A novel telomere biology disease-associated gastritis identified through a whole exome sequencing-driven approach

Abstract

A whole exome sequencing (WES)-driven approach to uncover the etiology of unexplained inflammatory gastritides has been underutilized by surgical pathologists. Here, we discovered the pathobiology of an unusual chronic atrophic gastritis in two unrelated patients using this approach. The gastric biopsies were notable for an unusual pattern of gastritis with persistent dense inflammation, loss of both parietal and neuroendocrine cells in the oxyntic mucosa, and sparing of the antral mucosa. The patients were found to harbor pathogenic variants in telomeropathic genes (POT1 and DCLRE1B).

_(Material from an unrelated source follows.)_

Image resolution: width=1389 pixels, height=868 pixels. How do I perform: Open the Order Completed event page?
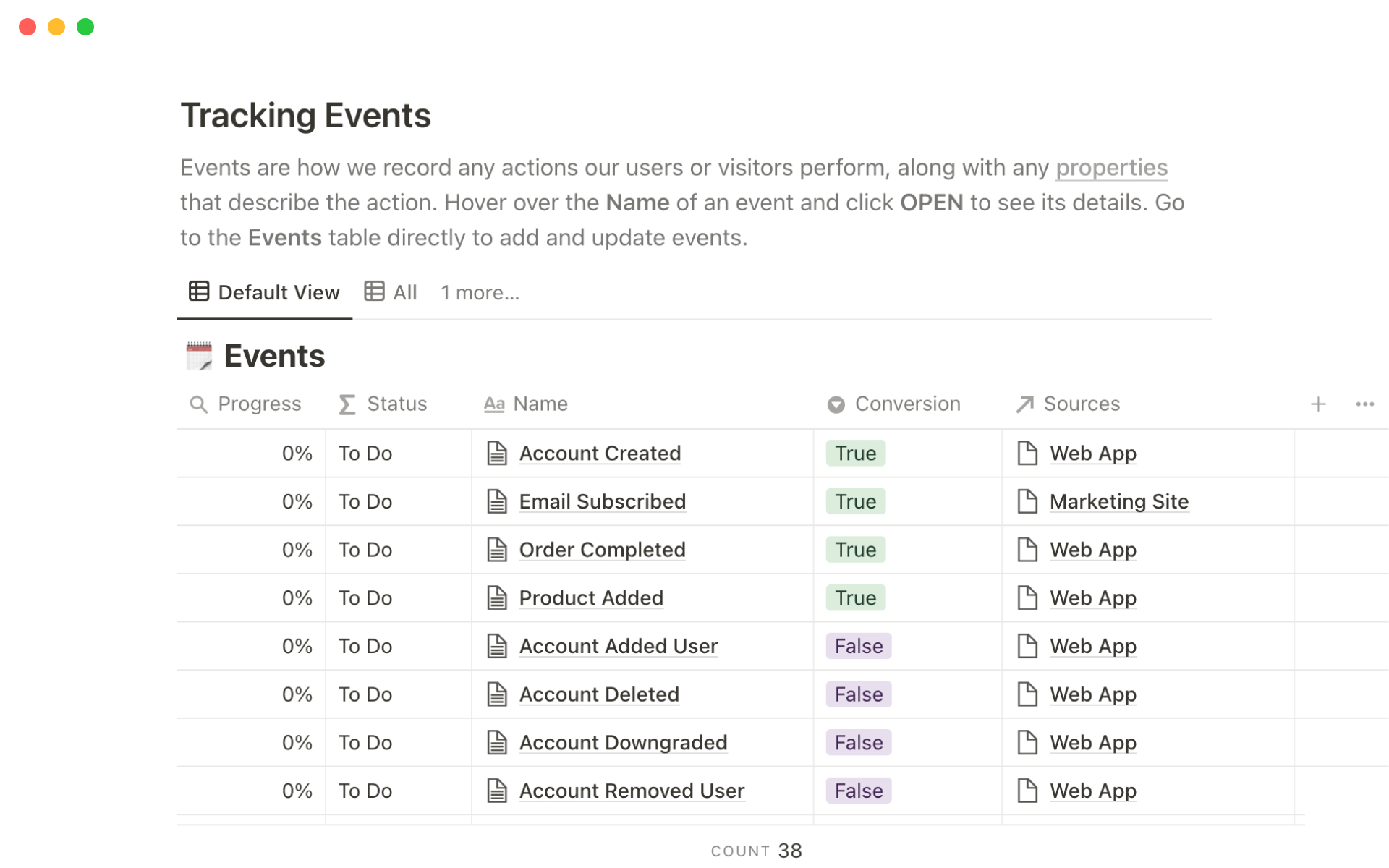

Clonality testing for one of the patients showed evidence of evolving clonality of TCR-gene rearrangement. Both patients showed significantly decreased numbers of stem/progenitor cells by immunohistochemistry, which appears to be responsible for the development of mucosal atrophy. No such cases of unusual chronic atrophic gastritis in the setting of telomeropathy have been previously reported. The loss of stem/progenitor cells suggests that stem/progenitor cell exhaustion in the setting of telomere dysfunction is the likely mechanism for development of this unusual chronic atrophic gastritis. The results underscore the need for close monitoring of these gastric lesions, with special regard to their neoplastic potential. This combined WES-driven approach has promise to identify the cause and mechanism of other uncharacterized gastrointestinal inflammatory disorders.